João José Leal

Promotor de Justiça, professor aposentado e membro da Academia Catarinense de Letras - [email protected]

Brusque, anos 1970: geladeira e TV

João José Leal

Promotor de Justiça, professor aposentado e membro da Academia Catarinense de Letras - [email protected]

Brusque, anos 1970: geladeira e TV

João José Leal

Quando cheguei em Brusque, em novembro de 1971, para exercer o cargo de Promotor Público, não imaginava que por aqui ficaria. Mesmo que os rumos da carreira ministerial apontassem para outras comarcas, optei por ficar na Terra fundada pelo Barão de Schnéeburg até me aposentar. Talvez, por aqui fique para sempre. Afinal, árvore velha, dificilmente, se transplanta.

Neste meu já cinquentenário de vida brusquense, um pouco ator, um pouco espectador, muitos fatos presenciei no palco da história desta cidade que, durante quase um século, dependeu do bom desempenho da atividade têxtil das suas três grandes e pioneiras tecelagens, que hoje já não mais existem.

Encontrei uma Brusque ainda pequena, pouco mais de 30 mil habitantes, na qual viviam as tradicionais famílias de origem alemã, italiana e polonesa. Os migrantes aqui chegados eram poucos, a maioria vinda de perto, das cidades do vale do Rio Tijucas para trabalhar na construção civil e nas tecelagens. Brusque ainda se orgulhava de se chamar Berço da Fiação ou Cidade dos Tecidos.

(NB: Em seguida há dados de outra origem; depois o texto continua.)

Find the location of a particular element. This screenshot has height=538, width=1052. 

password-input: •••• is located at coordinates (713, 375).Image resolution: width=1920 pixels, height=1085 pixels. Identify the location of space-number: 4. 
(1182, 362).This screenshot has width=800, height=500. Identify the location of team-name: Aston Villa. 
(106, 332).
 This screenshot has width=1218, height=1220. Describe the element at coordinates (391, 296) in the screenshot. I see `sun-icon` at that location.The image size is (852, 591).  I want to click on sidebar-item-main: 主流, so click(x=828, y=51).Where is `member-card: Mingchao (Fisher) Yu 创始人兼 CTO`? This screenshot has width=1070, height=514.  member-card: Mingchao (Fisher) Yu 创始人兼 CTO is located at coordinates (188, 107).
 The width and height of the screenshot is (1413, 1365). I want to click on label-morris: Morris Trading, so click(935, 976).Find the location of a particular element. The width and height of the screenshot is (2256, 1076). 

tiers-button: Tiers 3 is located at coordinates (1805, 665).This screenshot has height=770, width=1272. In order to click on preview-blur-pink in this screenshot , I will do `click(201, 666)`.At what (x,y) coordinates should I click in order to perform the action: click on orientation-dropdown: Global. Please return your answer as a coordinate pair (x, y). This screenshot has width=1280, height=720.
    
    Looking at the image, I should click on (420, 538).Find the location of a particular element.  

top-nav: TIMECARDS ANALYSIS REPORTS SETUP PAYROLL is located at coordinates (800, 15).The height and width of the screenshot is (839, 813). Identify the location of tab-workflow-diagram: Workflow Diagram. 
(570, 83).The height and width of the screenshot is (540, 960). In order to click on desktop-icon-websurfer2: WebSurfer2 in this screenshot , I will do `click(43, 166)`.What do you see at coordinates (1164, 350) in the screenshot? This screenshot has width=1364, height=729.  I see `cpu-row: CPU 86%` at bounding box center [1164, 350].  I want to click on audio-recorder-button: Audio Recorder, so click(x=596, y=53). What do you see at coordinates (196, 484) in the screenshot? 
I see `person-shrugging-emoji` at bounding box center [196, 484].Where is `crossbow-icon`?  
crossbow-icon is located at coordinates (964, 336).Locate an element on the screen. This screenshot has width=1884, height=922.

Claro que outros migrantes, funcionários públicos como eu, bancários, jogadores de futebol, os primeiros médicos especialistas, aqui também chegavam e continuam aportando para trabalhar e ganhar a vida, o pão nosso de cada dia, como diz a parábola bíblica, que significa muito mais do que o simples pão do café da manhã, mas sim comida na mesa para as três refeições e casa para morar com geladeira, TV além de outros eletrodomésticos que então se tornaram objeto de consumo da classe média brasileira.

Graças ao crediário, com suas longas e “suaves” prestações, geladeira na cozinha e TV na sala deixaram de ser bens supérfluos, privilégios da elite, para também adentrar e ocupar o seu espaço nas casas dos nossos operários. Era duro e sempre será. Mas, valia a pena o sacrífico do pagamento mensal das prestações a perder vista, sempre renovadas. Afinal, era preciso garantir a frescura dos alimentos e o sabor de uma loira engarrafada estupidamente gelada, sem precisar ir ao bar da esquina.

De sobra, era o prazer de se sentar num sofá, para assistir ao noticiário, acompanhar a novela de cada noite e vibrar com os gols e vitórias do time do coração. Além da paixão nacional, o programa do Sílvio Santos e o Fantástico eram presenças obrigatórias nas telas da magia televisiva das tardes e noites dos brusquenses e dos brasileiros daquela época.

Penso que o consumo massificado da geladeira, hoje presença branca nos lares, garantiu uma melhor qualidade de vida para a grande maioria dos brasileiros. Por sua vez, a TV transformou os hábitos e costumes dos brasileiros. As pessoas permaneceram mais em casa e as tradicionais visitas entre amigos foram encolhendo e hoje ninguém mais se visita, porque se não é a TV é a internet.

Não me lembro de quando as coisas mudaram, mas sei que continuarão inevitavelmente mudando. Penso que o processo de transformação acontece de forma gradativa como a nos preparar e, quando percebemos, já estamos acostumados à mudança ocorrida na vida social.